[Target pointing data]
BEGIN

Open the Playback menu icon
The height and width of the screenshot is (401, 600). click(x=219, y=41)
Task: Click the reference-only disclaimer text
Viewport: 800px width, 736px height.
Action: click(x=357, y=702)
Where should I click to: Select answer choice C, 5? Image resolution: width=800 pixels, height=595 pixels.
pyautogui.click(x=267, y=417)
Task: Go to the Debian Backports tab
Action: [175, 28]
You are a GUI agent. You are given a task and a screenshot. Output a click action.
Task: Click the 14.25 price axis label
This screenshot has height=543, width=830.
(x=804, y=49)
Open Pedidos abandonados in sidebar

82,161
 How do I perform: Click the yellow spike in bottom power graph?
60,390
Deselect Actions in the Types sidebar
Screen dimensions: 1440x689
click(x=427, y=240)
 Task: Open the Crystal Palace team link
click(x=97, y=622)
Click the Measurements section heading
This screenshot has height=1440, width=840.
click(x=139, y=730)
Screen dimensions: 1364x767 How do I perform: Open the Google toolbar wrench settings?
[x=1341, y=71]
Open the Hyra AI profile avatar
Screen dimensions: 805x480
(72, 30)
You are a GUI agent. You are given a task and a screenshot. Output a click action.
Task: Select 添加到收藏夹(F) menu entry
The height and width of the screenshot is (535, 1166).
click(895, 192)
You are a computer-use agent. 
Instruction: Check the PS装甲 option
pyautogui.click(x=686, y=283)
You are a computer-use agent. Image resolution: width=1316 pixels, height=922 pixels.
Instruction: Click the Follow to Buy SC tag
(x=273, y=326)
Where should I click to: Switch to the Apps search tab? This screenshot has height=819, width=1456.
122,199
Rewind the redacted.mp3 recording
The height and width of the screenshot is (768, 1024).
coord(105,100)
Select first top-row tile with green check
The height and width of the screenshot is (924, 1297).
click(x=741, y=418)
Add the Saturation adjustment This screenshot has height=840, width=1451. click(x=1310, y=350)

END

**What needs to be done:**
Please arrange every line of the data above as a two-column Markdown table headed No. and Entry, numbering the rows and leaving out blank lines.

**Output for this exercise:**
| No. | Entry |
|---|---|
| 1 | Open the Playback menu icon |
| 2 | The height and width of the screenshot is (401, 600). click(x=219, y=41) |
| 3 | Task: Click the reference-only disclaimer text |
| 4 | Viewport: 800px width, 736px height. |
| 5 | Action: click(x=357, y=702) |
| 6 | Where should I click to: Select answer choice C, 5? Image resolution: width=800 pixels, height=595 pixels. |
| 7 | pyautogui.click(x=267, y=417) |
| 8 | Task: Go to the Debian Backports tab |
| 9 | Action: [175, 28] |
| 10 | You are a GUI agent. You are given a task and a screenshot. Output a click action. |
| 11 | Task: Click the 14.25 price axis label |
| 12 | This screenshot has height=543, width=830. |
| 13 | (x=804, y=49) |
| 14 | Open Pedidos abandonados in sidebar |
| 15 | 82,161 |
| 16 |  How do I perform: Click the yellow spike in bottom power graph? |
| 17 | 60,390 |
| 18 | Deselect Actions in the Types sidebar |
| 19 | Screen dimensions: 1440x689 |
| 20 | click(x=427, y=240) |
| 21 |  Task: Open the Crystal Palace team link |
| 22 | click(x=97, y=622) |
| 23 | Click the Measurements section heading |
| 24 | This screenshot has height=1440, width=840. |
| 25 | click(x=139, y=730) |
| 26 | Screen dimensions: 1364x767 How do I perform: Open the Google toolbar wrench settings? |
| 27 | [x=1341, y=71] |
| 28 | Open the Hyra AI profile avatar |
| 29 | Screen dimensions: 805x480 |
| 30 | (72, 30) |
| 31 | You are a GUI agent. You are given a task and a screenshot. Output a click action. |
| 32 | Task: Select 添加到收藏夹(F) menu entry |
| 33 | The height and width of the screenshot is (535, 1166). |
| 34 | click(895, 192) |
| 35 | You are a computer-use agent.  |
| 36 | Instruction: Check the PS装甲 option |
| 37 | pyautogui.click(x=686, y=283) |
| 38 | You are a computer-use agent. Image resolution: width=1316 pixels, height=922 pixels. |
| 39 | Instruction: Click the Follow to Buy SC tag |
| 40 | (x=273, y=326) |
| 41 | Where should I click to: Switch to the Apps search tab? This screenshot has height=819, width=1456. |
| 42 | 122,199 |
| 43 | Rewind the redacted.mp3 recording |
| 44 | The height and width of the screenshot is (768, 1024). |
| 45 | coord(105,100) |
| 46 | Select first top-row tile with green check |
| 47 | The height and width of the screenshot is (924, 1297). |
| 48 | click(x=741, y=418) |
| 49 | Add the Saturation adjustment This screenshot has height=840, width=1451. click(x=1310, y=350) |